Thousands of Russians are being given emergency vaccinations against the bubonic plague after a boy contracted the deadly infectious disease while skinning a marmot, reports Daily Mail.

Vaccine is being rushed to remote Kosh-Agach in the Altai Mountains in a bid to stop a full scale outbreak of the Black Death infection.

The ten-year-old boy was helping his grandfather on a hunting expedition when he caught the plague while skinning the rodent.

The unnamed child cut himself with the knife he was using, and is now fighting for his life in intensive care with a high fever.

On Thursday he was in a 'serious but stable' condition.

The Russian authorities have taken all 17 people with whom he had contact into quarantine.

Six of this 'at risk' group are children.

At least 4,000 residents in the region will be urgently vaccinated as a precaution, said reports.

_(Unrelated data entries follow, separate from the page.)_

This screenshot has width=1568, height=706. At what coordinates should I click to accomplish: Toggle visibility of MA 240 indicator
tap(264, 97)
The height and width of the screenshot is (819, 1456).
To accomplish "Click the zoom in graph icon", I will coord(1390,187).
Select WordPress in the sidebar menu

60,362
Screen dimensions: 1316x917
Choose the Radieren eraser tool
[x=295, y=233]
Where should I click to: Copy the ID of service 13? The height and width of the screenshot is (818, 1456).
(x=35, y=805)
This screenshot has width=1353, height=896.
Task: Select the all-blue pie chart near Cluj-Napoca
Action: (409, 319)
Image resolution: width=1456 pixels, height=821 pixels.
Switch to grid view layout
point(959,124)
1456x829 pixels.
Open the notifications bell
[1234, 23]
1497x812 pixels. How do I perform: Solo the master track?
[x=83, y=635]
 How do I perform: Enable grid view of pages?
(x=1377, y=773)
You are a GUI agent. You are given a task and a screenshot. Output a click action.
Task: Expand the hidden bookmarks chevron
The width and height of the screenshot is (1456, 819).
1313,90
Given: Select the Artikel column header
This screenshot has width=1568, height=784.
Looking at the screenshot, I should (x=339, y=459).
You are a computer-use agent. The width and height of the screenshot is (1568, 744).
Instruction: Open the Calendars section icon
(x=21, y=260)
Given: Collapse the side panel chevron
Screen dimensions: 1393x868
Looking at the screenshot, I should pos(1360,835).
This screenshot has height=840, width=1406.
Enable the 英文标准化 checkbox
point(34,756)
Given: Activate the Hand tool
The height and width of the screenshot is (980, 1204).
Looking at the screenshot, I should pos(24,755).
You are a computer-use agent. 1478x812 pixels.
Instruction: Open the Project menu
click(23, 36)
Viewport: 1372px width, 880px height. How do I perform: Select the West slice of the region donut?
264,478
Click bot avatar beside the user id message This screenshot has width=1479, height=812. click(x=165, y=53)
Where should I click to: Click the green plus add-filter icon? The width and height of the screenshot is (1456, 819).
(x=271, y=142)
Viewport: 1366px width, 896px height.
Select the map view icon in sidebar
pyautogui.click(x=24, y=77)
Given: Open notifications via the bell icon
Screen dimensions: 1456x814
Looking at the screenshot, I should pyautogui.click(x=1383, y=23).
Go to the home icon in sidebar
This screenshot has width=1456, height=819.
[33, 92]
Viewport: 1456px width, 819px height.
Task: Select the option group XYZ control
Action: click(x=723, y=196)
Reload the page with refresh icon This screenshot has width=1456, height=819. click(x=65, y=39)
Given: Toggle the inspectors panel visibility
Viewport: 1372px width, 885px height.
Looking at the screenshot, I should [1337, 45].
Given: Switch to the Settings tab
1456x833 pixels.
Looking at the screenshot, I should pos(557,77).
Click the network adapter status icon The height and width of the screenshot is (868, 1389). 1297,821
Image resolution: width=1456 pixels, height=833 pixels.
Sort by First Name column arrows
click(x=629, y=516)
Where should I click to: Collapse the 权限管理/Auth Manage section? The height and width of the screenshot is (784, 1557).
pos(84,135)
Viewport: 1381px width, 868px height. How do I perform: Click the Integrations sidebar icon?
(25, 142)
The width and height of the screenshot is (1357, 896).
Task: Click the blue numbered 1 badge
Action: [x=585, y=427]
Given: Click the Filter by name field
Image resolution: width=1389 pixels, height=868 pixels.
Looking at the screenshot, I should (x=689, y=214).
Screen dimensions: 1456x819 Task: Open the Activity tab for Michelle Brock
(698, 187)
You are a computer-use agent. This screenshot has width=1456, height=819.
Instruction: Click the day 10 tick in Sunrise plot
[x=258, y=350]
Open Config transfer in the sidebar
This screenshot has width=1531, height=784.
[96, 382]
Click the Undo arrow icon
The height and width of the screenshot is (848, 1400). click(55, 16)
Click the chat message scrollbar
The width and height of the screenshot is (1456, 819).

Emergency vaccine for at least 15,000 people was ordered and has started arriving in the region in southern Siberia.

A total of 6,192 people in this district had been vaccinated prior to the outbreak in what is considered a high risk locality.

Marmot hunting is banned here because of the threat of the plague, but the restrictions are widely ignored.

Marmot furs are sold as a cheap substitute for sable, and the animal is known to carry the disease, reported The Siberian Times.

According to the World Health Organisation, more than 13,000 people contracted bubonic plague in Asia, Africa and America between 2004 and 2013. Roughly 900 of them died from the disease.

Bubonic plague was the cause of the Black Death that swept through Asia, Europe, and Africa in the 14th century, killing an estimated 50 million people.